I think the real risk would be holding cash due to expected deflation - but having no hedge against the opposite longer term eventuality. I'm using TIP to balance other cash (FDIC insured - ie. low or no return) holdings.
Its also incredibly frustrating to see the banks dole out our money for executive bonuses while they pay me nothing for my deposits.
I would just say average into TIP like anything else - over time - and use it as just a part of your hedging strategy while Wall St. and the government play "Liar's Poker" with our assets.
Sorry I meant inflation to skyrocket at some point, rather than gradually re-emerge. I agree with deflation in the short term, although I'm not convinced it isn't being somewhat exaggerated.
Lastly, can we expect this fund to continue to go up if the long term treasury market crashes? This may have been addressed before. Is it possible a lot of that money could go into TIPS instead of stocks or other currencies? IN other words, would a crash in the long term treasury market by definition mean investors long term inflation expectations are rising? Thanks.

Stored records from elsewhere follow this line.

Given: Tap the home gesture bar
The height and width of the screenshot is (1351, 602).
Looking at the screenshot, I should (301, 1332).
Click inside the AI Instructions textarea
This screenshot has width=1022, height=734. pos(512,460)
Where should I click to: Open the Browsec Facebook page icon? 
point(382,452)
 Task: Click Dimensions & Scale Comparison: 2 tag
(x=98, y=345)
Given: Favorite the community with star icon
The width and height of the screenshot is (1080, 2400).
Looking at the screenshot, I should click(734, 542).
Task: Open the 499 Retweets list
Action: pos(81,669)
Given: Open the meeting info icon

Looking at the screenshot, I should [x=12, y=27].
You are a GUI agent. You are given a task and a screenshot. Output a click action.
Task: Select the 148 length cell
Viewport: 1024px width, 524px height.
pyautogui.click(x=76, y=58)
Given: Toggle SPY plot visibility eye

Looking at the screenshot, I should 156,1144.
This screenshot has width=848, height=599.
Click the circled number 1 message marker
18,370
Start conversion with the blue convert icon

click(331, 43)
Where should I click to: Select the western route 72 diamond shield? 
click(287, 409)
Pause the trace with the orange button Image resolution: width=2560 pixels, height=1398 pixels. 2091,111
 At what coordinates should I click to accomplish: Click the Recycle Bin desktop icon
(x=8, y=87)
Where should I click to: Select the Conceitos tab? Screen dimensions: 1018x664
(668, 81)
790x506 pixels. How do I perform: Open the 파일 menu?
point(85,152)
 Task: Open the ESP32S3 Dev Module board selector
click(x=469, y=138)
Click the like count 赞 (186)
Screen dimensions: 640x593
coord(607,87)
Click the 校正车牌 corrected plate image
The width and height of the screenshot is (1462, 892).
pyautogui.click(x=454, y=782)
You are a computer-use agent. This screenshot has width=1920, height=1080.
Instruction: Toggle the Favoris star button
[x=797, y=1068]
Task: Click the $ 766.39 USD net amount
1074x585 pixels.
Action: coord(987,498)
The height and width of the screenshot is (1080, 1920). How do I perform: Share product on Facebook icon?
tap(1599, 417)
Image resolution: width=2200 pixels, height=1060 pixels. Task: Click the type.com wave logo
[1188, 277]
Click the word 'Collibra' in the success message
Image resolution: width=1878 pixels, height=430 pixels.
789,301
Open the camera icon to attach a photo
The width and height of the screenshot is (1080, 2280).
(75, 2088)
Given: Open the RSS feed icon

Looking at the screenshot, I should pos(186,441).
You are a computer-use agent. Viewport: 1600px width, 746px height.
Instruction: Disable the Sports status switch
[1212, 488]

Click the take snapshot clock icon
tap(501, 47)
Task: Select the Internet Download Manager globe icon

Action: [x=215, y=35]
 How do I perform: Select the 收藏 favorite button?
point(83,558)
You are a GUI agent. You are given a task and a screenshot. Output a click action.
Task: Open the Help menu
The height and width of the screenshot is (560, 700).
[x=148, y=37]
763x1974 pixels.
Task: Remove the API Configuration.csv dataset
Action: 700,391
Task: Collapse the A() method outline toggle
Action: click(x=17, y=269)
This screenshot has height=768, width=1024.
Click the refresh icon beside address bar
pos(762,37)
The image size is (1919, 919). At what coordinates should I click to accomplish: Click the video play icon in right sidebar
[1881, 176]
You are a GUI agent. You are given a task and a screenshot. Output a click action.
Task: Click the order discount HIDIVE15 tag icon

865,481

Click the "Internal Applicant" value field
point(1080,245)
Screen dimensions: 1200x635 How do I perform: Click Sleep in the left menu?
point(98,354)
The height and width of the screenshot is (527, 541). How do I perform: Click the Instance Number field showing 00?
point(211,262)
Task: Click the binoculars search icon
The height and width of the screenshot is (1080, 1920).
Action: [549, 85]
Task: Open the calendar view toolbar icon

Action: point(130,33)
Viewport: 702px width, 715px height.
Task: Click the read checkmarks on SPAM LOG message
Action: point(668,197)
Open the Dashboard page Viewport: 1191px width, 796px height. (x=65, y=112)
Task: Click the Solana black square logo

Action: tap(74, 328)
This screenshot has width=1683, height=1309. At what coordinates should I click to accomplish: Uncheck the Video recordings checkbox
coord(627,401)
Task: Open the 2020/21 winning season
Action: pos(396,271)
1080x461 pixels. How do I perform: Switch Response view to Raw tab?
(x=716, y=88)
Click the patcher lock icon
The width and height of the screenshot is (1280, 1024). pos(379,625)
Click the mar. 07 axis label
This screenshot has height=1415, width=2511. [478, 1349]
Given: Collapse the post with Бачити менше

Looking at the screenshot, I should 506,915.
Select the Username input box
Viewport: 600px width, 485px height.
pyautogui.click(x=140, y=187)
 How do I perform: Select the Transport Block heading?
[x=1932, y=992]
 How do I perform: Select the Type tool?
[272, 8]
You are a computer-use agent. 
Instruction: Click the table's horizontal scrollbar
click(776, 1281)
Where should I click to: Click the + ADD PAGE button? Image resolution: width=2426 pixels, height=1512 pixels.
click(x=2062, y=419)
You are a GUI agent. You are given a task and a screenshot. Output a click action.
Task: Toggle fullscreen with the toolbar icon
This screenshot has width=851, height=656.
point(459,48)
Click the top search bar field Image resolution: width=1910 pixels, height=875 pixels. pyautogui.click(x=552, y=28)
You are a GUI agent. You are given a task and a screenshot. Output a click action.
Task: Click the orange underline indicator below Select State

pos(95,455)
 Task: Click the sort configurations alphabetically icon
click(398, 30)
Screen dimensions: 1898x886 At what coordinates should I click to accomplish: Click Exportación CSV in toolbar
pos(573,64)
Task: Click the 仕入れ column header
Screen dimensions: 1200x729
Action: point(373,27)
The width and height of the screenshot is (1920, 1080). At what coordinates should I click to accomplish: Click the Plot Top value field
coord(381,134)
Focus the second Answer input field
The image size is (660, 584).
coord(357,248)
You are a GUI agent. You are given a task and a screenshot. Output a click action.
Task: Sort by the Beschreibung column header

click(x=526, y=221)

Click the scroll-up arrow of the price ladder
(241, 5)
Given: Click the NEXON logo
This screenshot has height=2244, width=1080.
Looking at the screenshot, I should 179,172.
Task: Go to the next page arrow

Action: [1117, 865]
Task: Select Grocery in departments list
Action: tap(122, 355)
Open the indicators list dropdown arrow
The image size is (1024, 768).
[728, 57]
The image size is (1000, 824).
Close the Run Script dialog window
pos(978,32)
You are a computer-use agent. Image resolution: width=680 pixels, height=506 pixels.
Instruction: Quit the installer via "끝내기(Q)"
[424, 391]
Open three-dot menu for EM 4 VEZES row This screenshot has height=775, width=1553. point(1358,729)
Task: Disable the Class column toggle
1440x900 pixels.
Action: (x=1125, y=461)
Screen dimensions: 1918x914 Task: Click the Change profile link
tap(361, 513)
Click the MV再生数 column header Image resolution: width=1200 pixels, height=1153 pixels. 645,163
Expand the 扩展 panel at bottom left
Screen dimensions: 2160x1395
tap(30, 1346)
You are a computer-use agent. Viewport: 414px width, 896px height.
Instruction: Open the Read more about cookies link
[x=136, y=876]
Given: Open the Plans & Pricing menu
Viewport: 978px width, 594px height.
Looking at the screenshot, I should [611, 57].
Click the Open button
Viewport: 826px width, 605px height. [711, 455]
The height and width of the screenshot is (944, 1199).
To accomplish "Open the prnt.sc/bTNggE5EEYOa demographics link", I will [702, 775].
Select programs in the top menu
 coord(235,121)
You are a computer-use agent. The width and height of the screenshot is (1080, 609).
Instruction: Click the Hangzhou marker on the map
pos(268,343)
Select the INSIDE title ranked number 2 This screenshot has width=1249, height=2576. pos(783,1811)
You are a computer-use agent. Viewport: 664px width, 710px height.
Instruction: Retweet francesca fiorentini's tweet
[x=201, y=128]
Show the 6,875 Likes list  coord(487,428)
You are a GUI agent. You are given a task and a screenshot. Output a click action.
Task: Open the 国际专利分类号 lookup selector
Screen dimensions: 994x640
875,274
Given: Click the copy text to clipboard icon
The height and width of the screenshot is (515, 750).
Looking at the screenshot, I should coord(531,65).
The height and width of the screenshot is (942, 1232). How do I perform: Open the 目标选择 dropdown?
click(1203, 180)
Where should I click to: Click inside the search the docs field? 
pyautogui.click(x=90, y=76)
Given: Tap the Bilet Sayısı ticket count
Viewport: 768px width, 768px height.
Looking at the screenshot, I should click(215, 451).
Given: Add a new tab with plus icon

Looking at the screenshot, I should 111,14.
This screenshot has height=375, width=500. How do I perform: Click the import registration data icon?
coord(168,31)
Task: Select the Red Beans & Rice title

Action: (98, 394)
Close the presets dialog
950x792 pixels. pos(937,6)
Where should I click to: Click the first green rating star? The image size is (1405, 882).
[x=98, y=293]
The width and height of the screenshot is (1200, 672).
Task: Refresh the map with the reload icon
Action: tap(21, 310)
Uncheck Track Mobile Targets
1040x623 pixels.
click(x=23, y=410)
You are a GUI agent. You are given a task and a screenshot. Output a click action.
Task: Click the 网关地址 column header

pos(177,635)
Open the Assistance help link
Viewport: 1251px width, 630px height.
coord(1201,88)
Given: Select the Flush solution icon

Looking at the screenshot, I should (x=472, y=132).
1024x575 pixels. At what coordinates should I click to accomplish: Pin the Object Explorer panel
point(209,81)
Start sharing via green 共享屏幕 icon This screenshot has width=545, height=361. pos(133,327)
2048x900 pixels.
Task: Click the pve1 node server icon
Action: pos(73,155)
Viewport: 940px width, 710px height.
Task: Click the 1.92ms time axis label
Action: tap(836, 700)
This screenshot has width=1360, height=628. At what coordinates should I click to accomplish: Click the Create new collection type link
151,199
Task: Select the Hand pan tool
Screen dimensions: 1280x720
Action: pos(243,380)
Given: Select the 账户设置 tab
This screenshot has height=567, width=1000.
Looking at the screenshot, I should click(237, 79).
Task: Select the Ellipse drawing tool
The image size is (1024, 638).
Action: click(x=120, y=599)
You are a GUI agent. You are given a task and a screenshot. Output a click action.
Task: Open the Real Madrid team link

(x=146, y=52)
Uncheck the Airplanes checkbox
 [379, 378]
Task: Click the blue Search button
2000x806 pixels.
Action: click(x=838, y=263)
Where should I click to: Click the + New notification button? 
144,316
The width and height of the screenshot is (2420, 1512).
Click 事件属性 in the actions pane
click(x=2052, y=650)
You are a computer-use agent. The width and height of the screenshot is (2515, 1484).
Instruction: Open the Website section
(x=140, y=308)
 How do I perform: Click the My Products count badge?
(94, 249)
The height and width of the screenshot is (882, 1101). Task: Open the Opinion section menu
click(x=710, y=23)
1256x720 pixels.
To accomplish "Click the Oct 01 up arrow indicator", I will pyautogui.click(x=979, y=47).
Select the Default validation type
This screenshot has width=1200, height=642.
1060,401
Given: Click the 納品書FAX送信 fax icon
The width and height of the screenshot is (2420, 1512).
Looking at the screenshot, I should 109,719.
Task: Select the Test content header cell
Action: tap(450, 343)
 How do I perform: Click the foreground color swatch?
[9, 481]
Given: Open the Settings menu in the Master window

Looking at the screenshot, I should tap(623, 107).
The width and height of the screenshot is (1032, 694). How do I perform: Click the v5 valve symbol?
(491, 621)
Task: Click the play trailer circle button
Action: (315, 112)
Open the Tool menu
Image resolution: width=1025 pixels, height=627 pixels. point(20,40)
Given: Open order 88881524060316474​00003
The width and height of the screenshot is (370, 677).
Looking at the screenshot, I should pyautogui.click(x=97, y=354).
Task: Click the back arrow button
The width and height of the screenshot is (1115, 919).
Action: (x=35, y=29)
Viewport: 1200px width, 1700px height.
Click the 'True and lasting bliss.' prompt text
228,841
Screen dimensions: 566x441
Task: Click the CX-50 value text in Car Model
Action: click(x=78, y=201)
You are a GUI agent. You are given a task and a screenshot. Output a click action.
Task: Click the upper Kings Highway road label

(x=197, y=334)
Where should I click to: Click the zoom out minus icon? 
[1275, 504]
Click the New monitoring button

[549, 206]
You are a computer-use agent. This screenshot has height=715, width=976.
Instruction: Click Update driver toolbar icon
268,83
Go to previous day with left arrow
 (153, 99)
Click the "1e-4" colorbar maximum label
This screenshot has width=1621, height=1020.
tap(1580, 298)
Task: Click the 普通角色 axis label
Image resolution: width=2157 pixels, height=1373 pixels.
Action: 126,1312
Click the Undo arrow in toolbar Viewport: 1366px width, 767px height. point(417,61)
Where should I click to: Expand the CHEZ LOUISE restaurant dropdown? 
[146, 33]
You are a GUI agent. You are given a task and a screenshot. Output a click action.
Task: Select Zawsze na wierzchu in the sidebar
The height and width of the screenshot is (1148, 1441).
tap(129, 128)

Oh no, I am totally OK with the risk. I am very optimistic about this fund, in fact, I am just very curious as to what others identify as the risks and rewards. I agree with your position regarding the potential for inflation to skyrocket in the relatively near future.
Long term inflation > 50% probability.
Continued near term deflation > 50%
Contrary to most "gurus" I think when the economy turns it will be a "V". It will reverse fast like a rocket. Inflation will rocket as well.
If you want zero risk this fund may not be for you. A CD or a Money Market maybe more suitable for zero risk takers.
So subdued deflation short term and subdued inflation long term? So essentially only a very good short term economic scenario would be bad for TIPS?
Would you say this threat is greater than the threat of worsening short term deflation?
If the inflation senario looks subdued longer term at the same time that the recessionary/deflationary fears subside there could be a sudden HUGE flight to stocks.
Shorter term that would push down TIPS.
I have a hard time believing that there will be no inflation a year from now with the enormous stimulous the Fed has dumped into the system.
So what would you identify as the short term risks to TIPS?
In the long term, I believe inflation will re-emerge, or at least some kind of re-flation.
But if deflation is not a short-term risk, there must be something b/c nothing is totally risk-free.
Short term it's a flight to safety.
Longer term it's a protection against anticipated inflation. There are a lot of reasons to fear inflation longer term.
I beleive that when the fear of deflation and recession is passed that may draw money out of bond funds into stocks.
If that happens then inflationary fears may take over. Treasuries would take a hit but TIPS may be OK.
TIPS can do well under either senario, flight to safety or fear of inflation.
I cannot predict the future with 100% accuracy but for me, TIPS are a good bet short term and long term.
So this is basically a disconnect, right? Long term yields dropping while inflation expectations rise?
If so, how long can this disconnect last?
And what has or will give greater momentum to TIPS-- rising inflationary expectations or perhaps irrational, bubble buying of treasuries (or non-bubble depending on your perspective I guess).
In other words, if I believe or fear an eventual unwind or crash of these long term rates, what effect will that have on TIPS? Can TIPS rise in that kind of environment?